Readings: Ecclesiastes 1:2, 2:21-23; Psalm 90; Colossians 3:1-5, 9-11; Luke12:13-21
Ecclesiastes, the preacher Qoheleth, speaks in the first reading about a common experience of bad luck. He is the famous pessimist of the Bible, for whom the glass is always half empty. What a vanity life is, he says, all that working and anxiety to make some money and guarantee some security. And how often does it happen that what is earned and built up by one person is, in the end, enjoyed by others. All our toil and anxiety, worry and grief: what does it achieve? Nothing really, it seems, as we die and the world continues on its way as before.
Jesus tells a parable along these lines, about a man who made far more than he could ever use, planned a wonderful retirement on the strength of what he had accumulated, and died before he could enjoy any of it.
But Jesus is not a pessimist. He endorses Qoheleth’s observation about what can happen but moves the reflection to another level. Such experiences of bad luck raise this question, he says, ‘in what then does your life consist’ if it clearly does not consist in accumulating possessions?
Some might choose to stay with Qoheleth and ask ‘why should human life have any meaning’? But Jesus is not an absurdist either. The alternative source of meaning he proposes is ‘being rich towards God’. The meaning and value of a human life are found in relation to God. Only when we see our lives theologically do we see them rightly. We can fill in what the phrase ‘rich towards God’ means from how we have seen Jesus living his life and from his teaching: trust in God, prayer, attending to the needs of God’s children, ‘faith, hope and charity’ as it came to be summarised later. As regards material possessions, being rich towards God excludes greed and requires generosity, a readiness to share what we have.
Today’s second reading links neatly with the other two. Paul says that greed can even become a kind of idolatry. Depending on how we value possessions we might effectively be turning our relationship with material wealth into the relationship that is proper only with God.

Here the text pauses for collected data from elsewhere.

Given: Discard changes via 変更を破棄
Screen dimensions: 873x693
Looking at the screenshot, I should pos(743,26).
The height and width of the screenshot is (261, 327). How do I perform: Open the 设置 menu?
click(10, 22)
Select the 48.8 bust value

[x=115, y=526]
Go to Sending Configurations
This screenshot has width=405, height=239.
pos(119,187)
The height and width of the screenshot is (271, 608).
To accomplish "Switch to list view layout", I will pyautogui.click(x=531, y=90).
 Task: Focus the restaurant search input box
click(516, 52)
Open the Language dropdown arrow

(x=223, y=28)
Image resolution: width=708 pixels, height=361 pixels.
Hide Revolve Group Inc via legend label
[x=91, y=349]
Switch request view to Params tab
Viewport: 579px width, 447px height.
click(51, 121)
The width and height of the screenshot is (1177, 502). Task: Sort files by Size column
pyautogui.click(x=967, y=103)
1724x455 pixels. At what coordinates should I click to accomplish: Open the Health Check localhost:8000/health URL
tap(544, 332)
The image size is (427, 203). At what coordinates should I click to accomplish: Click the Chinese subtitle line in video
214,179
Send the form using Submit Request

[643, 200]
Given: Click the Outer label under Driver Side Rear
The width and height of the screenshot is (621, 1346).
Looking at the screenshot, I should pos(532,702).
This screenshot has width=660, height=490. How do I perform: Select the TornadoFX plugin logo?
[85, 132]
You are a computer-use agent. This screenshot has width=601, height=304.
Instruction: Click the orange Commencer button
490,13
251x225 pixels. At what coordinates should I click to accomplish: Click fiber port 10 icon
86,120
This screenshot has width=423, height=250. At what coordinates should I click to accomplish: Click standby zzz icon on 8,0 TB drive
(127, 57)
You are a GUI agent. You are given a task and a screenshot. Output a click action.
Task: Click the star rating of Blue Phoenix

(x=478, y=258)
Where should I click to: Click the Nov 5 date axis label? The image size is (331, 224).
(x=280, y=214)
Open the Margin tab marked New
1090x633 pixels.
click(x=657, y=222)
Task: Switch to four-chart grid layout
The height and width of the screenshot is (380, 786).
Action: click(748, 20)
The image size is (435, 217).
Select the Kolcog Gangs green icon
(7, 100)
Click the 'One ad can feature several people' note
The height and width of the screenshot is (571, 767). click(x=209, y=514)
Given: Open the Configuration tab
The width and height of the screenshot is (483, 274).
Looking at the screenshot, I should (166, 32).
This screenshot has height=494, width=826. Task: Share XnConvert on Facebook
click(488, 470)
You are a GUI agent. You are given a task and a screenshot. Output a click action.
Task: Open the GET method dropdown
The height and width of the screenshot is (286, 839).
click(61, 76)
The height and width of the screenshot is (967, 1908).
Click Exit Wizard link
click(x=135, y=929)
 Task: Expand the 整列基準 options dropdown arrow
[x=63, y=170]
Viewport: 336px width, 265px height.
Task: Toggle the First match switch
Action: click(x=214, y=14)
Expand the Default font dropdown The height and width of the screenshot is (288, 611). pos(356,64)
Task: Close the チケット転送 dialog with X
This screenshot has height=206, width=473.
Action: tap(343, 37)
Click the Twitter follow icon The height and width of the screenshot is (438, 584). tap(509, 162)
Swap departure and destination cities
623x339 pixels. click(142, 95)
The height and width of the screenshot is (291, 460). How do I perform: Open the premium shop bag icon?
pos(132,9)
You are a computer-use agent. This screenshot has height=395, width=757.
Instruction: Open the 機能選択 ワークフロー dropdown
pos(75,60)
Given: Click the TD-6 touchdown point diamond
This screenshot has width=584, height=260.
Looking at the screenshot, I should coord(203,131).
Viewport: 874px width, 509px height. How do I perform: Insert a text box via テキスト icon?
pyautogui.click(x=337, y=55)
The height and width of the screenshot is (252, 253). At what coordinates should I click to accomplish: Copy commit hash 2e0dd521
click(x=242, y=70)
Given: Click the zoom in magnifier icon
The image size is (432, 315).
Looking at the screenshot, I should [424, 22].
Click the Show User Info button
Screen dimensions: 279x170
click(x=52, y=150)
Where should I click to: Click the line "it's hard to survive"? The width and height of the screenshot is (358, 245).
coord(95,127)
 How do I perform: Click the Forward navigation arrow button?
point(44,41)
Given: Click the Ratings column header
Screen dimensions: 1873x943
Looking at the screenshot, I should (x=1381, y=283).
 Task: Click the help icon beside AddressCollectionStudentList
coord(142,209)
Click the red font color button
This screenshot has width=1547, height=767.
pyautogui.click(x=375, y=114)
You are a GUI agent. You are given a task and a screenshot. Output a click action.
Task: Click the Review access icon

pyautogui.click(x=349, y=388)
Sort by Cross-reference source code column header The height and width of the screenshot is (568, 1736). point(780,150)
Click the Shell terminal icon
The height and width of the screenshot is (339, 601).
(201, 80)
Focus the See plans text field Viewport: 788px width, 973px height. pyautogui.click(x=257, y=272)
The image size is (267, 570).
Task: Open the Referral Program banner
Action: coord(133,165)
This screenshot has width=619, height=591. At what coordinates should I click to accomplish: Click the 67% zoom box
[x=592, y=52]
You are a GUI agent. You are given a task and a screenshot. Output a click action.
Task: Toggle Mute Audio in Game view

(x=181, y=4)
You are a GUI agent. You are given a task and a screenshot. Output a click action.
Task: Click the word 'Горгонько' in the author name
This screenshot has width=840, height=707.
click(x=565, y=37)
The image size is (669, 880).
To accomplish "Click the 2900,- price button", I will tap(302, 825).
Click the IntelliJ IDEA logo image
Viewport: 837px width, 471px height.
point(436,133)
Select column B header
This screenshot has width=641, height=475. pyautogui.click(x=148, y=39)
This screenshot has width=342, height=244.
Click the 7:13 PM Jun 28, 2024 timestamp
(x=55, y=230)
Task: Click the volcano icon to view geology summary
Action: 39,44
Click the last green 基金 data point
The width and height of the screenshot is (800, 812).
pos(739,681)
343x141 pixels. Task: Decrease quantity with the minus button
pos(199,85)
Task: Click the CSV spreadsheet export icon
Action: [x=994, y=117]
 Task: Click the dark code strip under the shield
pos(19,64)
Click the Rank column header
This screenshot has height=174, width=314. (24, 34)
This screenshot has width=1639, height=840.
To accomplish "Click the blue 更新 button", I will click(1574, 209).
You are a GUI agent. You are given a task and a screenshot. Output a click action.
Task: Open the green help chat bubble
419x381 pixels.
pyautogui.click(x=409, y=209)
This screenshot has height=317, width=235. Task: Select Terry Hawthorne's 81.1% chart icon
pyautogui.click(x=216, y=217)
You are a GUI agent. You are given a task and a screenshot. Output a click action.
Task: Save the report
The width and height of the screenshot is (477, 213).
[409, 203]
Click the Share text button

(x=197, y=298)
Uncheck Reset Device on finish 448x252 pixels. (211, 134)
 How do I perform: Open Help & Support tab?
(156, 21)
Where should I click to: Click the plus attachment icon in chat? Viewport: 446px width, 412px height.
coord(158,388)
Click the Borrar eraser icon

Our life is then based on a lie because human beings do not have value from what they own and can control, they have value in relation to God, from whom they come by creation and to whom they are destined to return by salvation.
Paul writes after the fuller revelation of who Jesus is. Your life, what is it, your true life? He can now say ‘it is hidden with Christ in God’. ‘Being rich towards God’ is itself given new depths of meaning through the paschal mystery of Christ. Paul goes even further: ‘Christ is your life’, he says. He writes elsewhere that it is no longer Paul who lives but Christ who lives in him (Galatians 2:20).
So any thought about saving our life, or finding meaning or value in our life, or giving security to our life, has to be referred to Christ. He not only teaches us that the work of love is not vanity, he shows that it is not vanity in his resurrection from the dead. The labour of his love bears fruit. His toil and grief under the sun is the sure foundation for a truthful living of human life.